What to work on:
• a. Answer these questions about the essay on disliking art below:
(i) What does the essay say disliking art requires?
(ii) Which organization's reauthorization is at the center of the controversy it mentions?
(iii) Of the four ways to dislike art, how many does it call good?
• b. Carry on the essay on disliking art below, starting right after its last sentence.

Selection:
MIT Tech Talk
Published by the MIT News Office at the Massachusetts Institute of Technology, Cambridge, Mass.


October 3 | 1990 | Tech Talk | Search | MIT News | Comments | MIT

 

It Takes Practice and Serious Thought to Learn How to Dislike Art

	                   	Ellen T. Harris -1


Not everyone knows how to dislike art. Many claim this ability, but 
actually most people never learn it. Contrary to popular belief, 
disliking art is an activity that requires serious contemplation and 
practice.

The controversy surrounding the reauthorization of the National 
Endowment for the Arts concerns how we as a nation will respond to art 
that some people claim not to like. We have two alternatives. We can 
teach people how to dislike art properly on some thoughtful, considered 
basis, or we can accept the kneejerk judgments that are damaging to the 
artist, the country, and the critic.

Following are four ways to dislike art. Three are bad; only one is good.

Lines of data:

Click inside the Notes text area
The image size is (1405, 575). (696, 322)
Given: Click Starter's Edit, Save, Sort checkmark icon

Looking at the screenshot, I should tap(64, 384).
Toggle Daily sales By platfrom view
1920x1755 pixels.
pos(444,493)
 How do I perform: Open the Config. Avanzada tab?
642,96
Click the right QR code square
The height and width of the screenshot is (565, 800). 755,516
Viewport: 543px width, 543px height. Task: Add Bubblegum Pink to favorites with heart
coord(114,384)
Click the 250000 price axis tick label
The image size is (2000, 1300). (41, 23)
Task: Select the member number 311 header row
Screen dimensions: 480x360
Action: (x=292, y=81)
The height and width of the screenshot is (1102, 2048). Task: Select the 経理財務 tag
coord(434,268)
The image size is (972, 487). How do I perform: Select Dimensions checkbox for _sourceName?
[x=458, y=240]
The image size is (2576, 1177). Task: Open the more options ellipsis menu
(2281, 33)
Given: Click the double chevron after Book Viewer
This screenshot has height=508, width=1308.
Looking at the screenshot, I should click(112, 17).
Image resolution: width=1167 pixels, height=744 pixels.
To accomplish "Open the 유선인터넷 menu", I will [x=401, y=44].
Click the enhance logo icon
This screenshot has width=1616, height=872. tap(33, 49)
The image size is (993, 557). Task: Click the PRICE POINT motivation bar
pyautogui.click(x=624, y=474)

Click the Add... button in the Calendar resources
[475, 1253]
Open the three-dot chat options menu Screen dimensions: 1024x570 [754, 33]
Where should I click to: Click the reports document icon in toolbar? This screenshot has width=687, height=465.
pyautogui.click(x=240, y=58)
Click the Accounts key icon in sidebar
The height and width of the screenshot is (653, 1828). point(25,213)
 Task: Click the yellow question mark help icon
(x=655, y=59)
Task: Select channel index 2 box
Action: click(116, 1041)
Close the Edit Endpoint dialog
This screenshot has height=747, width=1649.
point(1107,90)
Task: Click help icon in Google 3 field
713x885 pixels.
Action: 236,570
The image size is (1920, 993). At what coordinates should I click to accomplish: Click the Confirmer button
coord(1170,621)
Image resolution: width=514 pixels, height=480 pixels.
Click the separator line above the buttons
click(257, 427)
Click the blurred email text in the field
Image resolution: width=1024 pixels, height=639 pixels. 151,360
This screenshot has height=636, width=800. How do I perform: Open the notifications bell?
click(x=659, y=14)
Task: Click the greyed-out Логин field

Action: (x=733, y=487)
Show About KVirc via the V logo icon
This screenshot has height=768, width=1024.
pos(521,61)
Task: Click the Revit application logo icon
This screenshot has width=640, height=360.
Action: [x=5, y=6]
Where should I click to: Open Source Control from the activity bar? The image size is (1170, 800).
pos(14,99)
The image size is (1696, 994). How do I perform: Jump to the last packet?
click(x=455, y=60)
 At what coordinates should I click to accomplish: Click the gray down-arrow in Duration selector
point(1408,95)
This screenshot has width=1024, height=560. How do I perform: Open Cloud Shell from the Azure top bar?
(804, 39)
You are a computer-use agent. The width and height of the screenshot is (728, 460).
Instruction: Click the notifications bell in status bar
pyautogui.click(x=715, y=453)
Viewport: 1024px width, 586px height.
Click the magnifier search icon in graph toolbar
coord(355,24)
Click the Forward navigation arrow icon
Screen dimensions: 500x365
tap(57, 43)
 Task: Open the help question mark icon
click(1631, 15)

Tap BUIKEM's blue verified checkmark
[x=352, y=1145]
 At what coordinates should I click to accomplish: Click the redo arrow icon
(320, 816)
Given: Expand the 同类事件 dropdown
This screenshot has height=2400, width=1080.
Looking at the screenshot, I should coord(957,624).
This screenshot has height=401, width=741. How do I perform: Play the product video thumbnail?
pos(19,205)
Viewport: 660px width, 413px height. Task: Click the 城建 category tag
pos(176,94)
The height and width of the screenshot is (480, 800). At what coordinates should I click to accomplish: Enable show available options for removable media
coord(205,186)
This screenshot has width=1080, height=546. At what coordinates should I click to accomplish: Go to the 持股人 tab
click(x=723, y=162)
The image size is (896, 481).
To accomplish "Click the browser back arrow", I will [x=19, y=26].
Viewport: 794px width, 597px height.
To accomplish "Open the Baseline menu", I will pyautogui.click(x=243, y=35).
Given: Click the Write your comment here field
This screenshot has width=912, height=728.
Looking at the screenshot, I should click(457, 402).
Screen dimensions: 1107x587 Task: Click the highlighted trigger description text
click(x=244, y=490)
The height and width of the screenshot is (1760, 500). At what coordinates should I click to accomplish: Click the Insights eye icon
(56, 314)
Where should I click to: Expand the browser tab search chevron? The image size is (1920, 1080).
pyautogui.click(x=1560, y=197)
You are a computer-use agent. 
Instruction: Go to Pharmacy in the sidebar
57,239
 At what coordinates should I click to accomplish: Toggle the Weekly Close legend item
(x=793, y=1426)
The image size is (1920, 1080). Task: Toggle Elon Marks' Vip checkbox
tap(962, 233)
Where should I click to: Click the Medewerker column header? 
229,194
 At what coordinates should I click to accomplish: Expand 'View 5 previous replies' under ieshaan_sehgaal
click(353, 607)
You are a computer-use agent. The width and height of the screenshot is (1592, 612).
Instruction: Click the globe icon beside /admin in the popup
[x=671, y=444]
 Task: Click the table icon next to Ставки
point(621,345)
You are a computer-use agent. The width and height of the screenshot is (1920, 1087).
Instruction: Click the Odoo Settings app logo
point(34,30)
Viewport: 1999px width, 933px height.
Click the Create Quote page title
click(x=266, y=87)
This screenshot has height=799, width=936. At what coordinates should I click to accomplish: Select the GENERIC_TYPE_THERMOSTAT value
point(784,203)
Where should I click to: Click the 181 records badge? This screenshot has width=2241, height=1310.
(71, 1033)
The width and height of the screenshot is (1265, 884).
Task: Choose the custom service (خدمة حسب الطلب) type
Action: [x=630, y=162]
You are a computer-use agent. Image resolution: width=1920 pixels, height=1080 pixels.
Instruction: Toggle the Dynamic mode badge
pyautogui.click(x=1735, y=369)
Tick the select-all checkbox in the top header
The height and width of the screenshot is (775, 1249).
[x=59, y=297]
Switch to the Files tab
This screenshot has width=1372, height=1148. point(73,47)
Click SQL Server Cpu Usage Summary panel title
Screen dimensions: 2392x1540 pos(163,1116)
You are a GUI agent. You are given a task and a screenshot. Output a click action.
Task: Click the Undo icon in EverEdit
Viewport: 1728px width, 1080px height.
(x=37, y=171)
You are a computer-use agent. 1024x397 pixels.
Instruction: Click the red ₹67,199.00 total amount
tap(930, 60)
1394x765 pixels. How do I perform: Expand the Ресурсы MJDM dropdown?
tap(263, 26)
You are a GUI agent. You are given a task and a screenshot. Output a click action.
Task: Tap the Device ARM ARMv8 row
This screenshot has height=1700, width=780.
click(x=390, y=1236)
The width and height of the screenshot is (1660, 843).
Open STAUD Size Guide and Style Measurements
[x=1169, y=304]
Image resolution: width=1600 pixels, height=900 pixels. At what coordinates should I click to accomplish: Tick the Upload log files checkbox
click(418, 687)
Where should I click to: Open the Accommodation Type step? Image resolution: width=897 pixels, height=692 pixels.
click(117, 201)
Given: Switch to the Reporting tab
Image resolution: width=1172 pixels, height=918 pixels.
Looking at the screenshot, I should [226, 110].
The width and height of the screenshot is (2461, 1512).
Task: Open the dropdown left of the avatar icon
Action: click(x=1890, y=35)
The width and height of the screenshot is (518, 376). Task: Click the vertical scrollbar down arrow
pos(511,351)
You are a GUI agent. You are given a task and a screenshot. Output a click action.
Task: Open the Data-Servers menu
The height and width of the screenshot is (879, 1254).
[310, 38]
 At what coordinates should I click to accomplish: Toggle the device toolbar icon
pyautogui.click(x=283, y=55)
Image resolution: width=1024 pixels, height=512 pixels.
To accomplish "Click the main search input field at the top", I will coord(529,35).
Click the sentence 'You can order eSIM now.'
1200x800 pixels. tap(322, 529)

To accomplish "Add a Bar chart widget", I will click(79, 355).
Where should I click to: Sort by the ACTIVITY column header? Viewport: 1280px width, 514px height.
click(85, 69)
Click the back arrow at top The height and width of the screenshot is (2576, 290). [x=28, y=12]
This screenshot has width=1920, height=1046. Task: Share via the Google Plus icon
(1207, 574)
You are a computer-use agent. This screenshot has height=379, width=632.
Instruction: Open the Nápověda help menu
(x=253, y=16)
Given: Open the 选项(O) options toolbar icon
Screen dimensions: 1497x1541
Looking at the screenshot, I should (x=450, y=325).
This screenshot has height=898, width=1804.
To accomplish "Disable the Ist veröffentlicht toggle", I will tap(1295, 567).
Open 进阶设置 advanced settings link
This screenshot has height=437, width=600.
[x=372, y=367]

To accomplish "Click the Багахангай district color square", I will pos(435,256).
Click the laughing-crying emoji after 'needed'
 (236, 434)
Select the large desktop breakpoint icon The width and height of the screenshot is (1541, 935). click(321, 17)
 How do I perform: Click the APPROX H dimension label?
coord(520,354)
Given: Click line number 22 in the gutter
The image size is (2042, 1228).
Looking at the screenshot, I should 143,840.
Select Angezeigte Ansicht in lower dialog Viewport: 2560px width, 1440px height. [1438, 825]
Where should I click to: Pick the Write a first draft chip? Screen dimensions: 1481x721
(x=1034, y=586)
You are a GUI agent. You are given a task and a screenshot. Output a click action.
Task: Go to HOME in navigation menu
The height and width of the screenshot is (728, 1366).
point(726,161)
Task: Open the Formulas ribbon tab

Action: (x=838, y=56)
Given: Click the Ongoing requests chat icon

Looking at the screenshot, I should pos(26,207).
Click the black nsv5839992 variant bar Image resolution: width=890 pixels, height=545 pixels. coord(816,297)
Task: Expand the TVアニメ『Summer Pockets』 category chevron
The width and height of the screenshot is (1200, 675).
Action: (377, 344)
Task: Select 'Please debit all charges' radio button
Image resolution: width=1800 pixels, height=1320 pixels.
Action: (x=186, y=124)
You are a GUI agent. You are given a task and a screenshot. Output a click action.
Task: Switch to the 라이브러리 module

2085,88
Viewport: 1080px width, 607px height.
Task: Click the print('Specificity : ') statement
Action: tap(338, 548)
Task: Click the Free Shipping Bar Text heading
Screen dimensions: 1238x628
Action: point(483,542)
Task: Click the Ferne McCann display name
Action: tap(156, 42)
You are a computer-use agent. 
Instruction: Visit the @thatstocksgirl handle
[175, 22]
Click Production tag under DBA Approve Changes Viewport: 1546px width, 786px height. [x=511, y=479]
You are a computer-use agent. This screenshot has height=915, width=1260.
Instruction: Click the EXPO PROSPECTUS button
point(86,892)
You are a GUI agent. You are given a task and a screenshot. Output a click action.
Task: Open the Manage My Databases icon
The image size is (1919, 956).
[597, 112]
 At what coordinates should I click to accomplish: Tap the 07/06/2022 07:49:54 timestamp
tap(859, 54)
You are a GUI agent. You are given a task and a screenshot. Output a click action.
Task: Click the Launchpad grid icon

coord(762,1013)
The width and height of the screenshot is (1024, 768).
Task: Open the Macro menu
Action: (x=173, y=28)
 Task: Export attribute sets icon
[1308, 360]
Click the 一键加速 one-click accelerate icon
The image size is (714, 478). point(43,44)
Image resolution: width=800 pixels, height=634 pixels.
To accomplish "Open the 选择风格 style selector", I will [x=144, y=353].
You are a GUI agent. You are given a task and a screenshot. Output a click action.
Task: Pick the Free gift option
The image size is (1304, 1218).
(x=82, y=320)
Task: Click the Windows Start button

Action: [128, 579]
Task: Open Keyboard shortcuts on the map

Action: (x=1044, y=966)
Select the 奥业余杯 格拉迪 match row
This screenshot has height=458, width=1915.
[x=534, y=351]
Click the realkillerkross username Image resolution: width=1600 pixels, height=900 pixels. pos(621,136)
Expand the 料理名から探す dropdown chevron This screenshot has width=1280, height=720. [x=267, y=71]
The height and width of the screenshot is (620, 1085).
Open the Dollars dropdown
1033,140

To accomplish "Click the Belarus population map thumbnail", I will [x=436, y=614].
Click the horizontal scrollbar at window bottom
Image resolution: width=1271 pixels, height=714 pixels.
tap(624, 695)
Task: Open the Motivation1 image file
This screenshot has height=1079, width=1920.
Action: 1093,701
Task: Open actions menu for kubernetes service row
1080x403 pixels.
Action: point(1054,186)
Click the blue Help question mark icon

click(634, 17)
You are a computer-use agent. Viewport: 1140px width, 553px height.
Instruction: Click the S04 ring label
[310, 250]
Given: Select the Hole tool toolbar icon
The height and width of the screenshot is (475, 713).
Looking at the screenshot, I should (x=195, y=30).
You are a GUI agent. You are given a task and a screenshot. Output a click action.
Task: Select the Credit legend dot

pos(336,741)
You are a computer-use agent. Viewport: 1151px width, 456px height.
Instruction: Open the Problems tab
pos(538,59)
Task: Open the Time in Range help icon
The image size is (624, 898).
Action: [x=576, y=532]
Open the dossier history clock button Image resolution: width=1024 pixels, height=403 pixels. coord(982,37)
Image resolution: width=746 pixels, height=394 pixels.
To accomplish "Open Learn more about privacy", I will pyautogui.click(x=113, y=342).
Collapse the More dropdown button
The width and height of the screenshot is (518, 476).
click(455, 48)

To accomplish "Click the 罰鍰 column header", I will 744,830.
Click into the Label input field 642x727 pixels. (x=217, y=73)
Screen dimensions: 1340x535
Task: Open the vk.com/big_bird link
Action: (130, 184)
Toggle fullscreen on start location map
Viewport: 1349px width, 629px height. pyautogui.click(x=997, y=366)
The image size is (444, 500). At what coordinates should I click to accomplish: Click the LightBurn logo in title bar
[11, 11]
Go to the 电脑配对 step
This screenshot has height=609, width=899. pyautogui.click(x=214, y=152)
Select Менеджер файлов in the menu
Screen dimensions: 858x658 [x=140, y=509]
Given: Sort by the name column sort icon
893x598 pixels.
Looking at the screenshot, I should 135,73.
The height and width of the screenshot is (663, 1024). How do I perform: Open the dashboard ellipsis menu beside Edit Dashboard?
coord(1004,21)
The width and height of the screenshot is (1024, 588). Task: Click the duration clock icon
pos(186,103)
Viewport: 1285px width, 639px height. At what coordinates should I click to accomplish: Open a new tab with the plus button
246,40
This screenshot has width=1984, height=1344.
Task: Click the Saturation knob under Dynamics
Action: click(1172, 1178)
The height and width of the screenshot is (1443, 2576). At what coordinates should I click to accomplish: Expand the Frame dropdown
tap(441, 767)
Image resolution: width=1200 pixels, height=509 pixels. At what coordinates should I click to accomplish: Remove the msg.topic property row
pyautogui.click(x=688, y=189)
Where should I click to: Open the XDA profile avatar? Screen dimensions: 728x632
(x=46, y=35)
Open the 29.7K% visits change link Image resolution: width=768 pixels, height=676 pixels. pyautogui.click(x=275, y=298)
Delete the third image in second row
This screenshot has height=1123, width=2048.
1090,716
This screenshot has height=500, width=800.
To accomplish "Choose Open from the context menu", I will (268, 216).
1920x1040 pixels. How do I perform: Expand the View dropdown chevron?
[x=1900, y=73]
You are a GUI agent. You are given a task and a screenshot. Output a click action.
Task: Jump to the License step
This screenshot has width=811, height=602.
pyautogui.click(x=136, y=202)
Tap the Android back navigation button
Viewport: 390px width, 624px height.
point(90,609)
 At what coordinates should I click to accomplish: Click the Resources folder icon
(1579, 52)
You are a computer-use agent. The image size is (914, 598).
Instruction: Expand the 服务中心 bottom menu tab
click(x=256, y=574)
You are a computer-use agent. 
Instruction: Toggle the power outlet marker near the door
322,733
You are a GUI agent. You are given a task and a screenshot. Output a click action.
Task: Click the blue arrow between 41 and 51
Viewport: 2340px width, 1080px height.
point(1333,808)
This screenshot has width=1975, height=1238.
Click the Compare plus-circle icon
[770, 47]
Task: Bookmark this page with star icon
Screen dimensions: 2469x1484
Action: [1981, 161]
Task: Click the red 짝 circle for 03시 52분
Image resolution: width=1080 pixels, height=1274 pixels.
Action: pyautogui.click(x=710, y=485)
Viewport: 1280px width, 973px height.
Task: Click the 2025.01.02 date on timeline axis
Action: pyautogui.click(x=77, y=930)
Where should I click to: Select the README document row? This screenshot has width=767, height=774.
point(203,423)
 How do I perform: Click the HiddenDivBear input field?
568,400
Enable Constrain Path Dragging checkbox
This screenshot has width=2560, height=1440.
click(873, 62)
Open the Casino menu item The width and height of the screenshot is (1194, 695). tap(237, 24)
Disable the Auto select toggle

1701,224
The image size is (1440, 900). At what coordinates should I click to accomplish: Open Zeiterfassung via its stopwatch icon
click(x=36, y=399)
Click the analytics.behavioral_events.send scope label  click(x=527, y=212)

Expected outputs:
• a.
(i) Serious contemplation and practice.
(ii) The National Endowment for the Arts.
(iii) Only one.

• b.
Ignore art. The easiest reaction to art is to ignore what you don't 
think you will like. Do not attend the exhibit; do not purchase the 
work. Do not go to the play or concert. This solution does no direct 
harm to the art or to the artist, but it does harm the person who makes 
the judgment without experiencing the art.

Art asks us to involve ourselves, our thoughts, and our emotions; it 
does not necessarily ask that we like it or pronounce it beautiful. Art 
is not and never has been an escape from reality, and 20th-century 
artists are hardly the first to engage difficult topics. The raw 
political awareness, for example in works by Alban Berg and Pablo 
Picasso in the first half of the century and by Milan Kundera and Primo 
Levi in the second half is strongly based in the work of the greatest 
artists of the past. That is, by reading Shakespeare or Dickens, by 
listening to Mozart or Verdi, by viewing Titian or Van Gogh, we learn 
about religion, politics, and love, and we also learn about religious 
discrimination, political corruption, and hatred. By fully engaging 
ourselves with the art, we can learn to face the emotions these issues 
raise in us, and we can grow as individuals. By ignoring art, we lose 
this opportunity.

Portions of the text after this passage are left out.